AIM OF THE EXERCISE: Can you copy the items below word for word, leaving out the pictures?

= = =

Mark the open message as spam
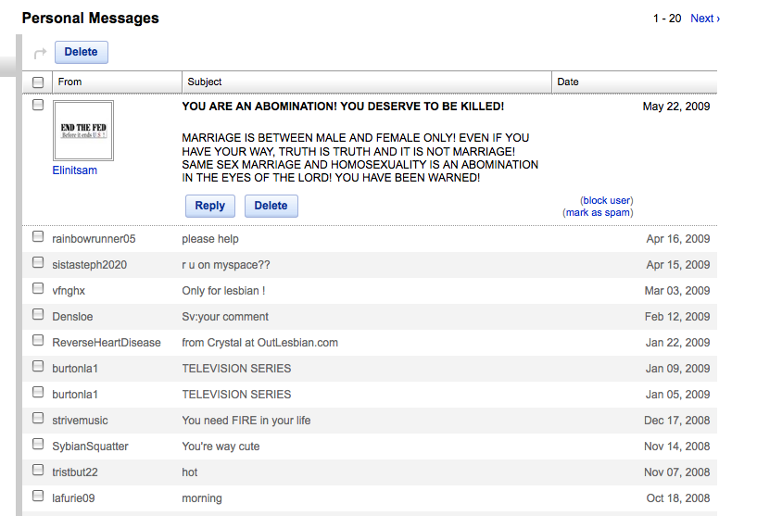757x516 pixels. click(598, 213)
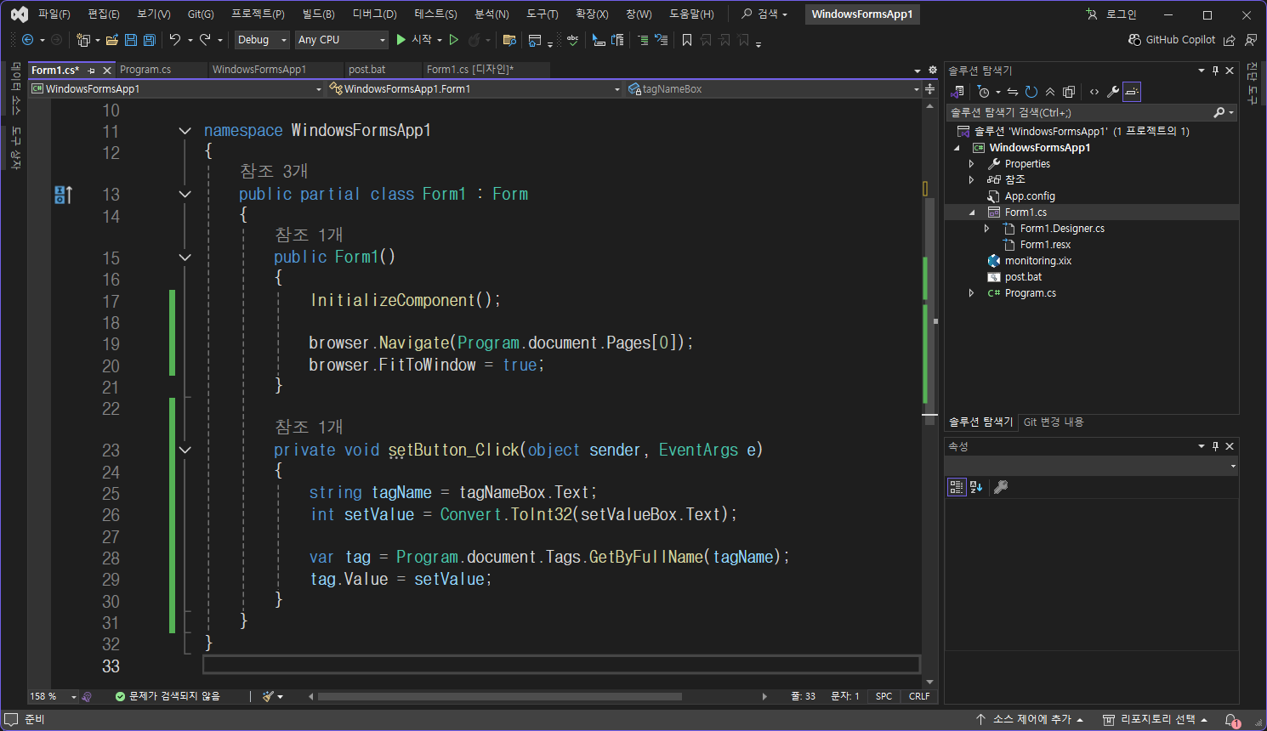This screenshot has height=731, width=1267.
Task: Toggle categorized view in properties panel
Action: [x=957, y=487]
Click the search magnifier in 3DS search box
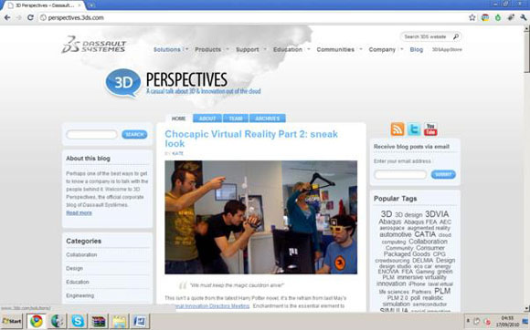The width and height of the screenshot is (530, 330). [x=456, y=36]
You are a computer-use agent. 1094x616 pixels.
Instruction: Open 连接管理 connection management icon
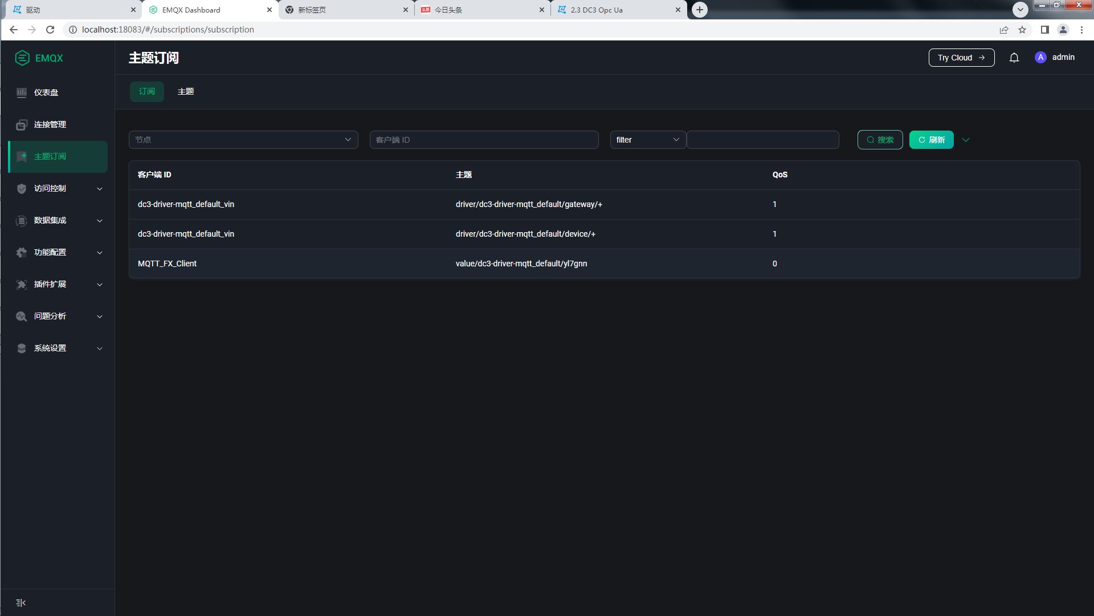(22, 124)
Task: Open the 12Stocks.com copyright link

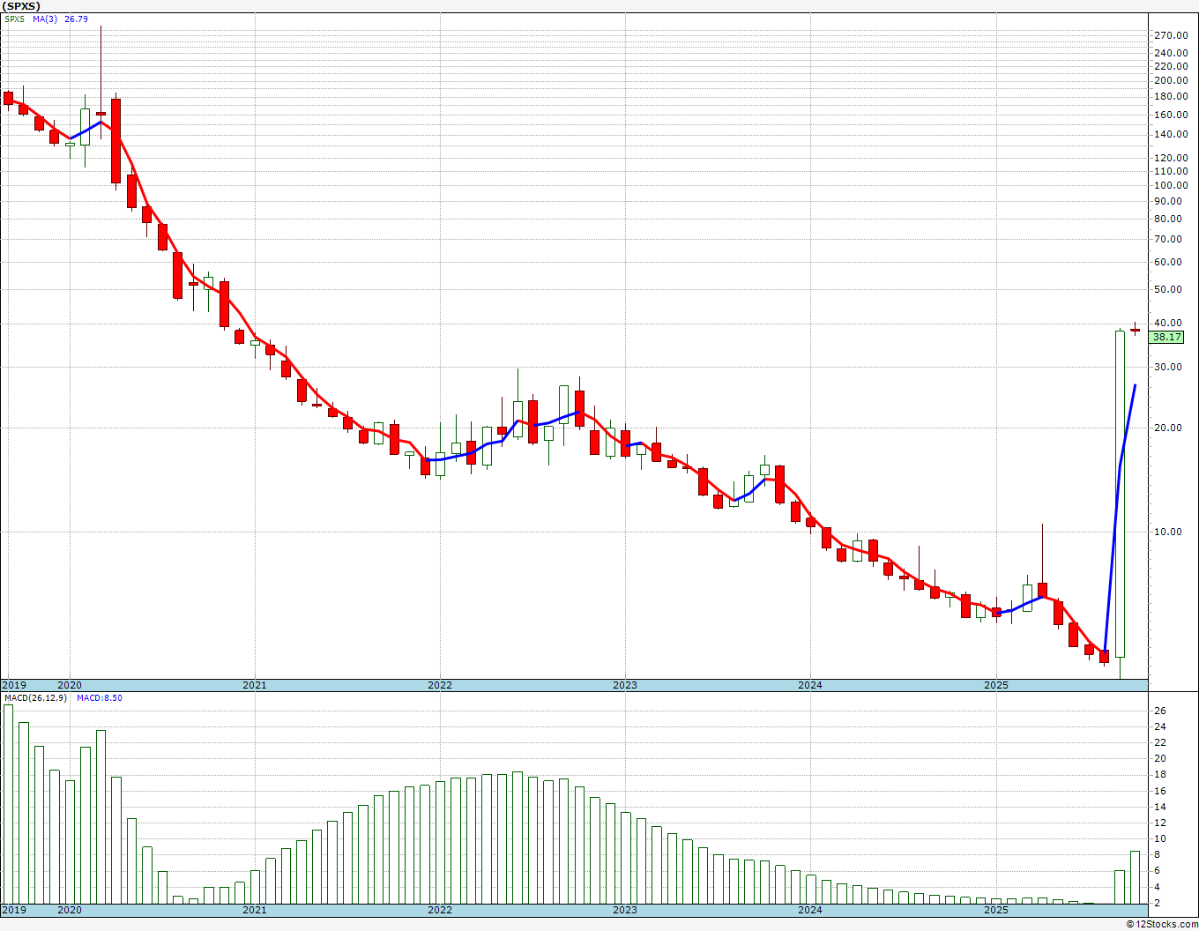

= = =

SOLUTION TO THE PROBLEM:
Mark the open message as spam
757x516 pixels. click(598, 213)
This screenshot has height=731, width=1267.
Task: Toggle categorized view in properties panel
Action: [x=957, y=487]
Click the search magnifier in 3DS search box
The width and height of the screenshot is (530, 330). [x=456, y=36]
You are a computer-use agent. 1094x616 pixels.
Instruction: Open 连接管理 connection management icon
(22, 124)
Task: Open the 12Stocks.com copyright link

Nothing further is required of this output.